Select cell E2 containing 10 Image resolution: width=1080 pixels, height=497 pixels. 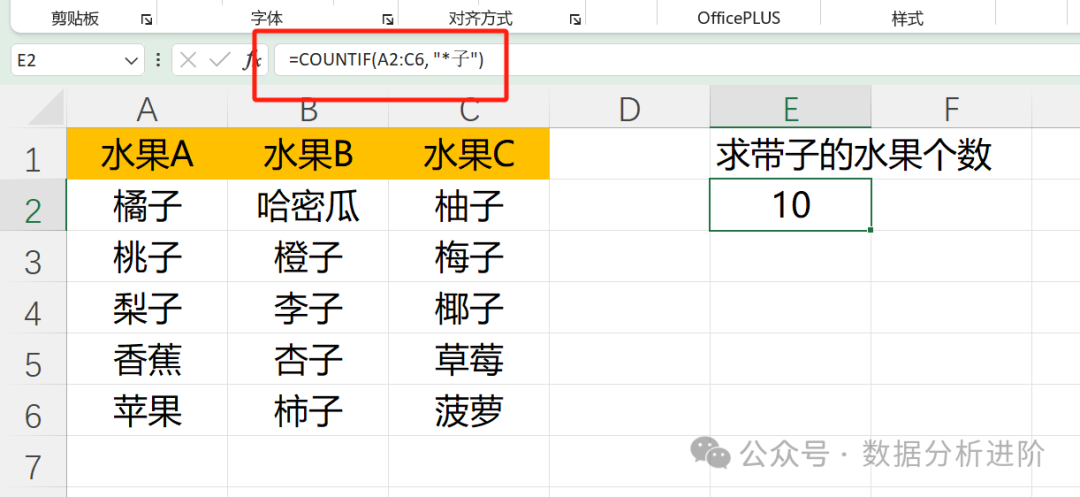(x=790, y=205)
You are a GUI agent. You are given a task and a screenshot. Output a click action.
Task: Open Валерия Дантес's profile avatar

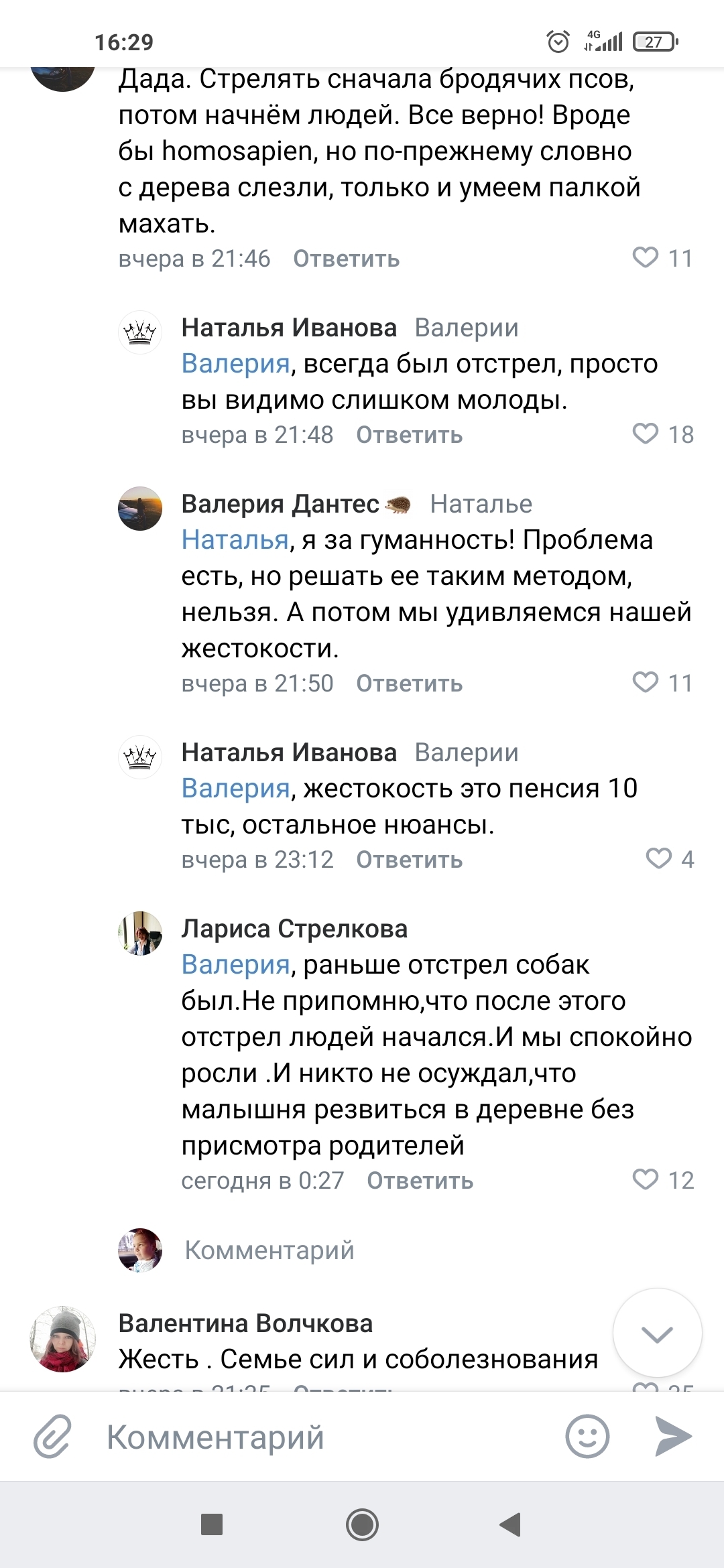click(x=140, y=509)
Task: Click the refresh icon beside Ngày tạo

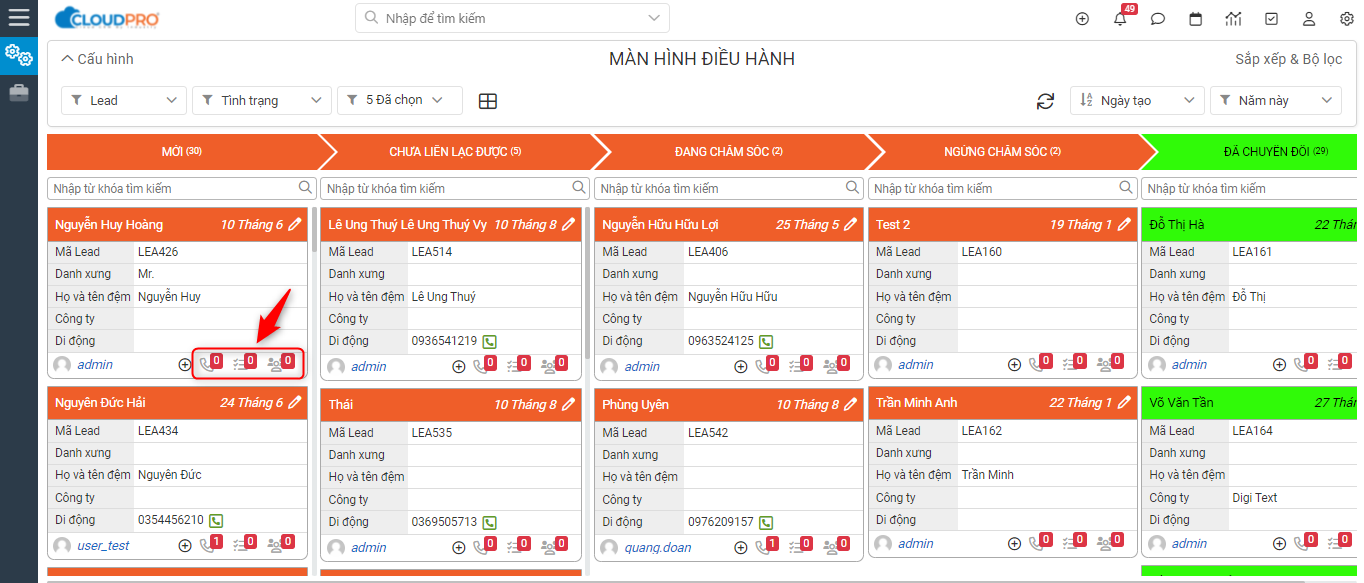Action: (x=1045, y=101)
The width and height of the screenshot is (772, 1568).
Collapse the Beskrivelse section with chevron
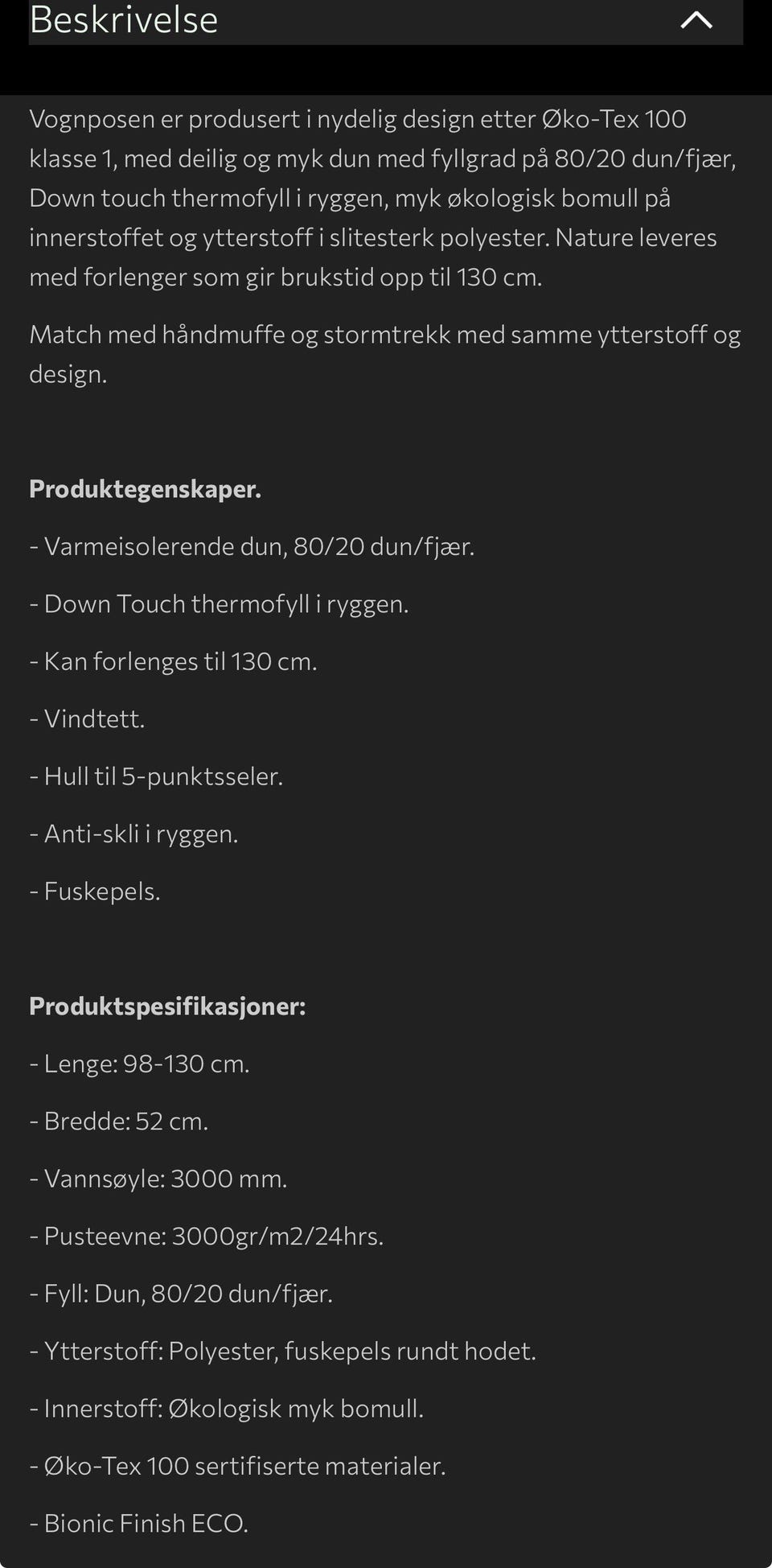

### Problem to solve
Beginning with the line that bears "Task: Click the refresh icon beside Ngày tạo", output each line through the last line of the listing exactly, and no others; skip the pictures.

### Answer for the task
Task: Click the refresh icon beside Ngày tạo

Action: (x=1045, y=101)
The width and height of the screenshot is (772, 1568).
Collapse the Beskrivelse section with chevron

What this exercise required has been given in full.